Firenze, 14 novembre 2014
 

“Lo sport come stile di vita in Europa”: per uno come me, che si alza spesso alle sei di mattina per correre, il titolo di questo convegno e’ un invito a nozze.

Il senso di libertà e di soddisfazione che provo mentre corro, che sia sul lungotevere come nei parchi di tutte le città d’Europa dove spesso mi trovo, è impagabile. E spesso mentre corro per prepararmi alle maratone (l’ultima, a Venezia, è stata difficilissima) penso a quanto sia importante l’attività sportiva per noi e per i nostri figli, e quanto grande sia il rischio di sottovalutarne la rilevanza.

Il problema è che lo sport viene considerato troppo spesso come qualcosa di accessorio, mentre non è così. Perché è anche dall’attività fisica che si determina la qualità del nostro vivere. Capisco benissimo che la nostra società, quella europea in particolare, sia ancora sotto scacco da una crisi economica e sociale i cui effetti sono sempre più pesanti ogni mese che passa. In discussione non sono solo le condizioni economiche dei nostri paesi, i bilanci, i debiti, ma è soprattutto il nostro modello sociale ad essere attaccato. Il mondo occidentale non è impoverito solamente da un punto di vista della produzione, dell’occupazione, ma lo è ancora di più da un punto di vista immateriale. Molti dei riferimenti che hanno guidato la nostra azione negli anni passati sono venuti meno; in tempo di crisi anche le più piccole certezze spariscono.

Una società che sta bene è una società che ha tempo per pensare a come nutrirsi, a come e a quanto muoversi: in una parola, è una società in equilibrio. Purtroppo, quella società non è più la nostra. Non siamo più capaci di fermarci a riflettere su cosa ci fa bene e cosa no, su quali azioni sono corrette e quali no, e soprattutto, non siamo più in grado di affrontare in maniera organica i molteplici aspetti del vivere sano. E mai come in questo momento ce ne sarebbe bisogno.

MATERIALE FORNITO:
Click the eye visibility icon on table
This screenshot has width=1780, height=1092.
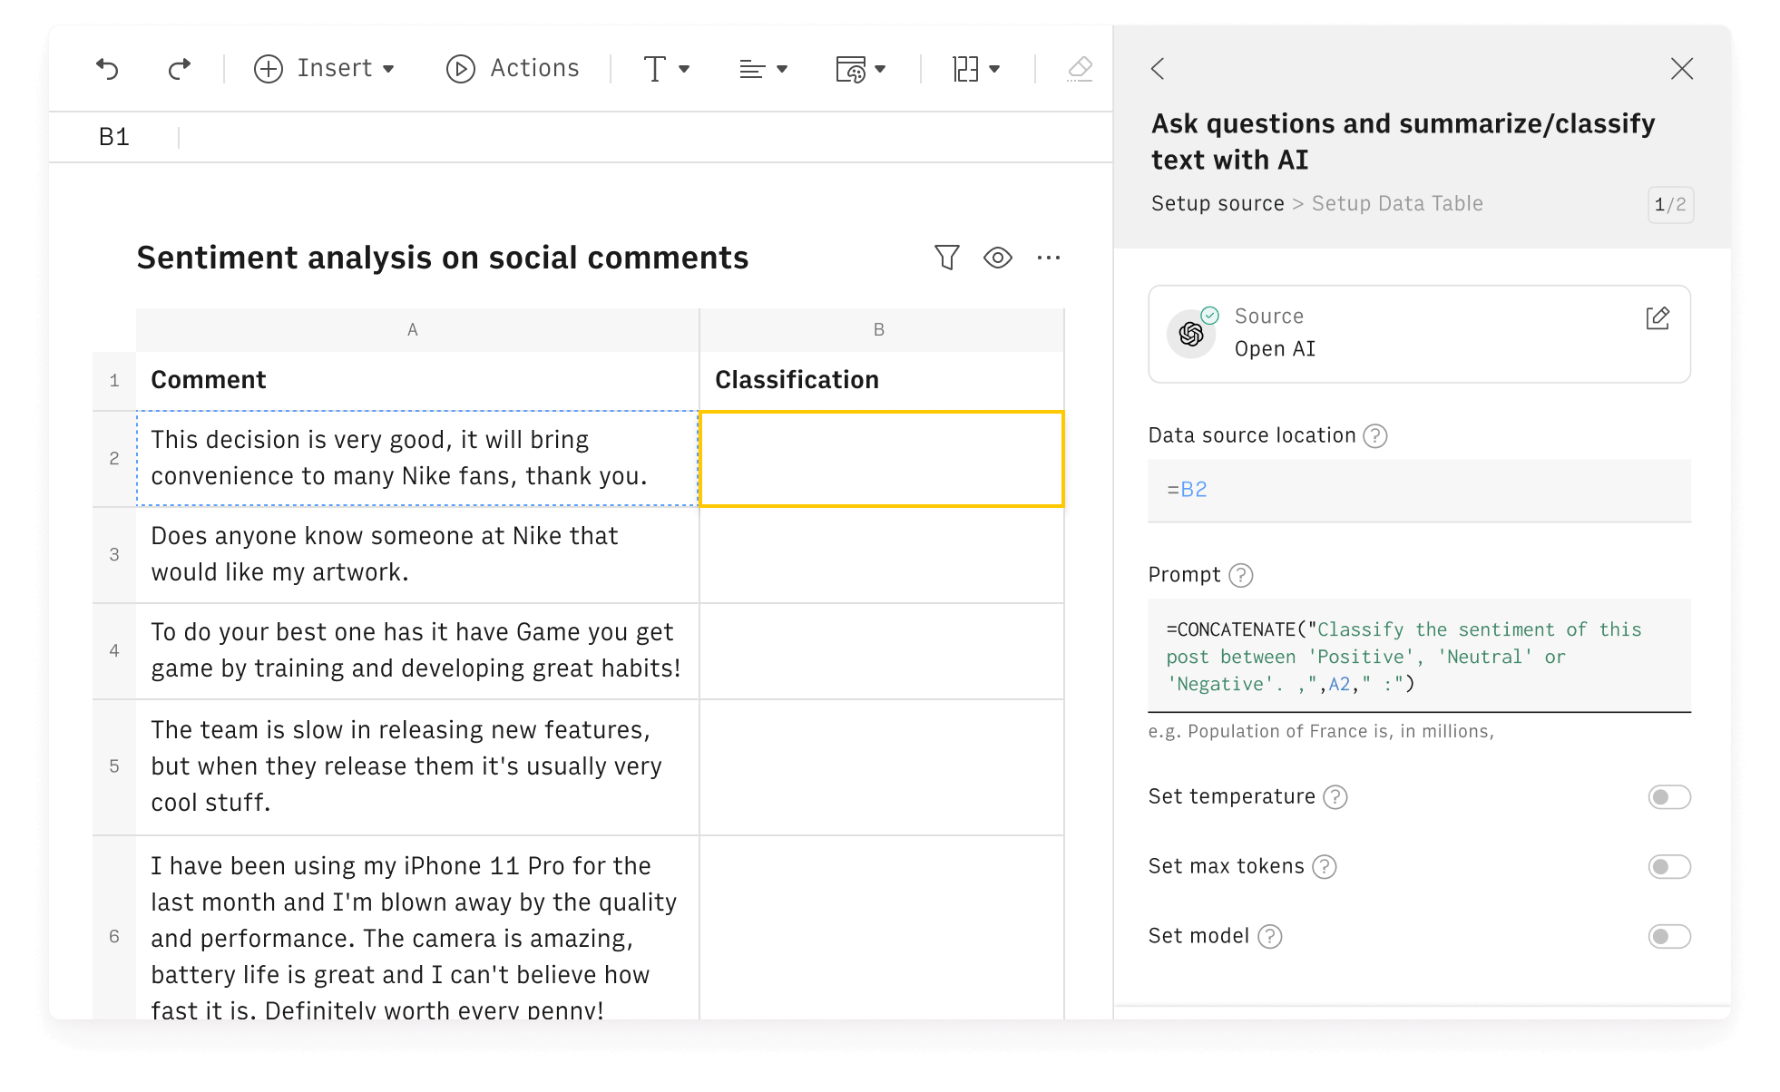point(997,258)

ESERCIZIO 1: Traduci in inglese questa frase del testo sullo sport come stile di vita: «Il problema è che lo sport viene considerato troppo spesso come qualcosa di accessorio, mentre non è così.»
ESERCIZIO 2: Prosegui il testo sullo sport come stile di vita in Europa dopo la frase con cui si chiude.

RISPOSTA 1: The problem is that sport is too often regarded as something secondary, when that is not the case.

RISPOSTA 2:
Abbiamo bisogno di tornare a “vivere sano”, e per farlo non può essere sufficiente l’azione di un unico attore, sia pubblico o privato. Abbiamo bisogno di una rete, di un sistema, di unire i vari elementi in grado di contribuire al miglioramento del nostro stile di vita. Uno dei più grandi sportivi di tutti i tempi, Michael Jordan, ricordava sempre che “con il talento si vincono le partite, ma con il lavoro di squadra di vincono i campionati”. Ecco, noi di fronte abbiamo due possibilità: lavorare a compartimenti stagni, ogni attore chiuso nel suo guscio, nella propria attività, nel proprio paese, oppure lavorare di squadra. Devo dire che in Italia, e questo e’ uno dei grandi problemi che dobbiamo affrontare come paese, il lavoro individuale prevale largamente sul lavoro di squadra. Quando sentiamo dire che l’Italia non e’ capace di fare sistema in realtà stiamo facendo i conti con questo approccio a compartimenti stagni. Se le società sportive si limitano a chiedere facilitazioni e le amministrazioni pubbliche si limitano a dire che non hanno fondi, la cultura sportiva non farà grandi passi avanti in questo paese. E’ come se ognuno fosse sopraffatto dai propri problemi e non avesse più la forza, la sensibilità e l’intelligenza di ascoltare e supportare quelli degli altri. Per fare sistema, in ambito sportivo come in tutti gli altri, servono soprattutto idee condivise. Vuol dire che ogni proposta, da chiunque venga, dovrebbe tenere presente già in partenze le esigenze degli interlocutori. Vuol dire smetterla di parlare tra sordi, tutti convinti delle loro buone ragioni.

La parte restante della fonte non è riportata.